Comment by Richard Spencer on May 11, 2009 at 12:54am
Stephen, I wish I could have turned off my brain. The problem was this: With any fiction, especially futuristic sci-fi, suspension of disbelief is required. Fine. I can handle that. The whole beaming up and down of people is absolutely scientifically next-to-impossible but they never attempt to explain it. They just assert it, you accept it as part of the Trekkie mythos, and on we move. However, with the notion of singularities, it was as if they were attempting to insert some scientific jargon to make the plot semi-plausible. However, every time they did it, it was like a slap in the face. And, in the face of such assault, it was difficult to maintain my suspension of disbelief.

It would be on par with an action movie that was awesome, and then at some crucial moment in the plot, someone fires a gun at Chuck Norris, he catches it in his mouth and swallows it, then shoots it back at his enemy through his pee pee. Okay, maybe that's a bad example since Chuck Norris could really do that, but someone else, like Jeff Speakman or Dolph Lundgren.

There comes a point where credulity is stretched beyond an acceptable limit and you find yourself unable to simply be entertained. Perhaps having debated cosmological arguments for years has heightened my sensitivity towards bullshit regarding certain cosmological principles--and singularities, given that it was once claimed that the universe emerged from the singularity at the Big Bang, often come up in those arguments. "Where did the singularity come from?" for example.

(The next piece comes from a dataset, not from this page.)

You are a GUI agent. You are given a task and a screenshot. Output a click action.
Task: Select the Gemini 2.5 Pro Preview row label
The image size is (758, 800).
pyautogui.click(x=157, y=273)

Anyway, I don't mean to hate just for the sake of hating. Overall the movie had redeeming aspects that I would say outweighed my qualms with it.
Comment by Nelson on May 11, 2009 at 2:17am
*********POSSIBLE SPOILERS IN THIS POST**************

my understanding is that Hawking-Penrose "proved" that a singularity was present at the Big Bang (The Singularities of Gravitational Collapse and Cosmology 1970) and then, yes, Hawking later repudiated his proof (A Brief History of Time 1988) with Penrose agreeing, but that only concerns whether or not a singularity was present at the Big Bang NOT black holes. no one disputes that there are singularities in black holes. in fact, strictly speaking, that's not really correct language because a black hole is our name for what a singularity does to space-time so it's not really accurate to say that a singularity is in a black hole. plus, we should note that there are physicists who disagree with Hawking's "unboundedness" ideas about the universe and still believe there to have been a singularity at the Big Bang.

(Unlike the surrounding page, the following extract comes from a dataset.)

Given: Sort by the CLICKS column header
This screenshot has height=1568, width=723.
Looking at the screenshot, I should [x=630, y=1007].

in the movie, the "red matter" forms black holes by apparently collapsing in on itself, like a supermassive star does at it's death, so that it ends up a point of infinite density but zero volume-- the red matter creates a singularity, a black hole.

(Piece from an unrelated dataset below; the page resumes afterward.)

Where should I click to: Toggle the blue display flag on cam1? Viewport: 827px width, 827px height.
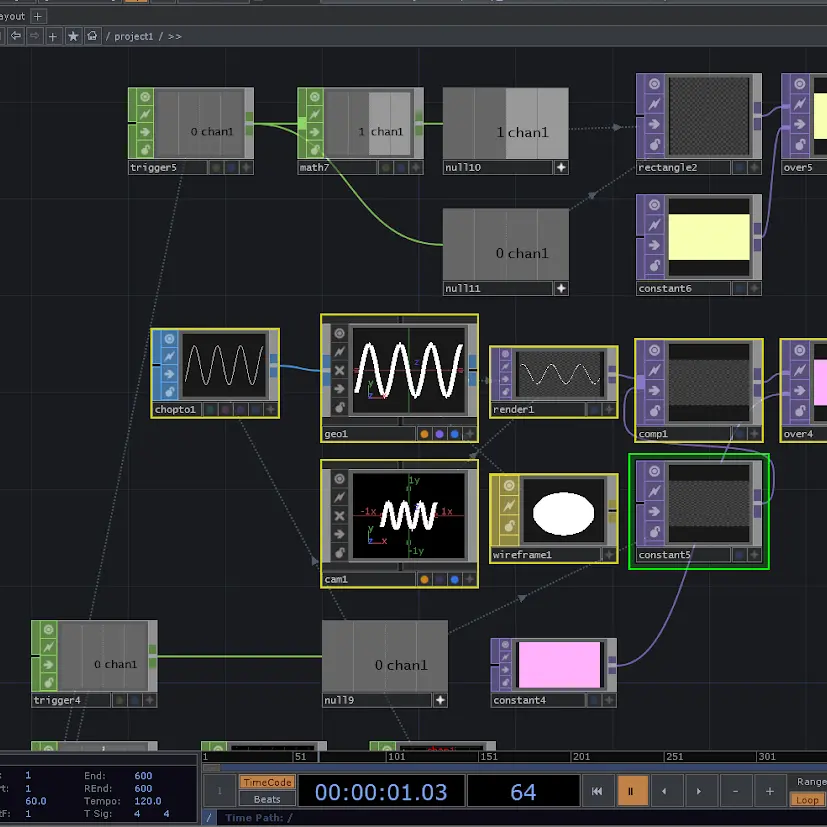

that said, i do agree with your objection to the way time travel is treated, far too unrealistically convenient. furthermore, anyone and anything falling into a black hole would be spaghettified (yes, that's a real term!) by the gravitational tidal forces. the ship and even you yourself would be stretched into spaghetti thin strands before the chemical bonds that hold your cells together are eventually torn asunder.

as for the silly dialogue of logic and emotion, i always grind my teeth at the way Hollywood portrays rational logical people; as if they're emotionless, cold, and unsympathetic. it's stupid. another perfect example is the character Temperance Brennan on the FOX show Bones.

but, all in all, i quite liked the movie. it did a better job with the physics than most sci-fi flicks do-- remember at the beginning when the woman got sucked out of the ship after the explosion? did you notice how things were loud from the explosion and then when she got sucked out into space and the "camera" followed her out everything went silent? not air in space to transmit sound waves! that's something that so many sci-fi movies get wrong. Star Trek got it right.